# Introduction to Creating Tables

To try out how to create tables and insert data into the tables we are using [duckdb](https://duckdb.org/) in this notebook. It is creating a local database which you can run SQL-queries in Jupyter Notebooks against. DBeaver also has a connector so you can also run SQL-queries in there. Duckdb works with [sqlalchemy](https://www.sqlalchemy.org/) a widely used python library to connect to databases and ipython-sql.
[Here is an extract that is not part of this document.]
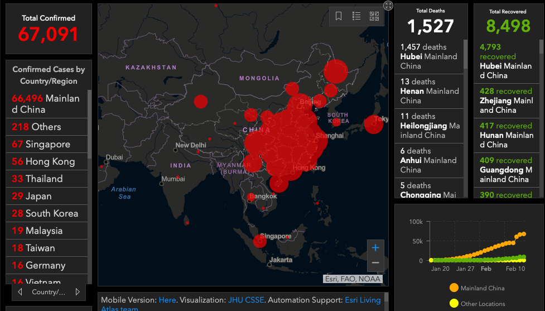
Task: Click the large red circle over Tokyo
Action: 374,124
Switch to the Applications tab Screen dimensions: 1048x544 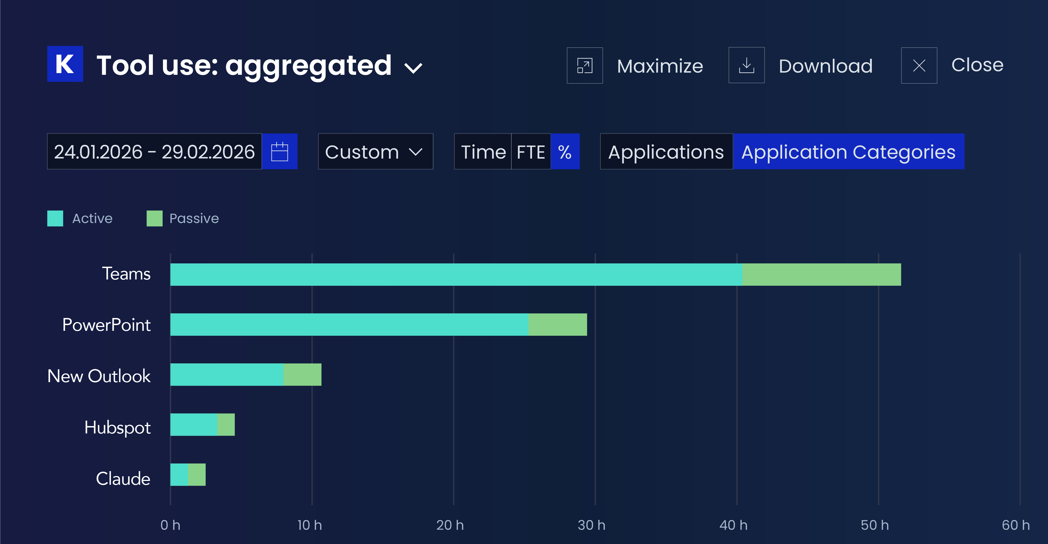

Ipython-sql allows us to convert a Jupyter code cell into a SQL cell with the jupyter magic command ```%%sql```.

In this notebook you will learn how to create tables and insert data into the created tables.

In [1]:

import duckdb
import pandas as pd
import sqlalchemy
import json
# No need to import duckdb_engine
# SQLAlchemy will auto-detect the driver needed bASed on your connection string!
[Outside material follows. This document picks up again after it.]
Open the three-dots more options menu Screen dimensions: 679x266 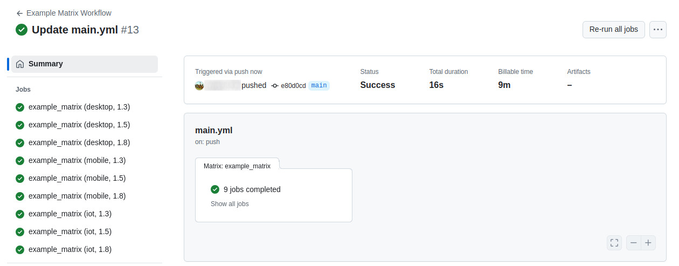[x=657, y=30]
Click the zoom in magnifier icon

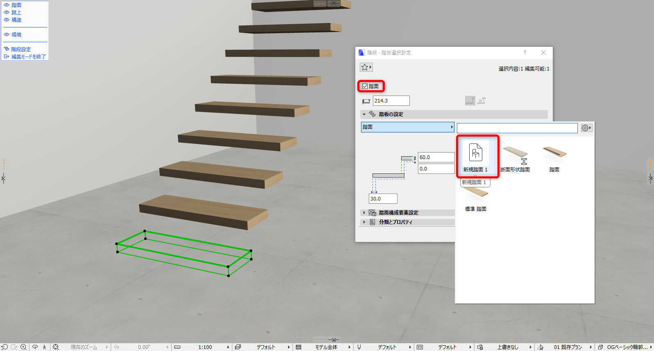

# Import ipython-sql Jupyter extension to create SQL cells
%load_ext sql

Set configrations on ipython-sql to directly output data to Pandas and to simplify the output that is printed to the notebook.

In [2]:
%config SqlMagic.autopandas = True
%config SqlMagic.feedback = False
%config SqlMagic.displaycon = False

Connect ipython-sql to DuckDB using a SQLAlchemy-style connection string. You may either connect to an in memory DuckDB, or a file backed db.

In [3]:
%sql duckdb:///sampleDB.duckdb

We have two csv files in our data directory:
- raw_orders.csv
- raw_payments.csv

and a json file:
- raw_customers.json


So we will see how to insert csv files and json files into our database but first we will create a tables for the data and for that let's have a look at the data and headers.

In [4]:
df_customers = pd.read_json('data/raw_customers.json', orient='records', lines=True)
df_customers.head()

Unnamed: 0,id,first_name,last_name
0,1,Michael,P.
1,2,Shawn,M.
2,3,Kathleen,P.
3,4,Jimmy,C.
4,5,Katherine,R.


In [5]:
df_orders = pd.read_csv('data/raw_orders.csv')
df_orders.head()

Unnamed: 0,id,user_id,order_date,status
0,1,1,2018-01-01,returned
1,2,3,2018-01-02,completed
2,3,94,2018-01-04,completed
3,4,50,2018-01-05,completed
4,5,64,2018-01-05,completed


In [6]:
df_payment = pd.read_csv('data/raw_payments.csv')
df_payment.head()

Unnamed: 0,id,order_id,payment_method,amount
0,1,1,credit_card,1000
1,2,2,credit_card,2000
2,3,3,coupon,100
3,4,4,coupon,2500
4,5,5,bank_transfer,1700


Let us start with creating the tables, for that it is standard to define the column types. The column types can differ from sql flavour to sql flavour.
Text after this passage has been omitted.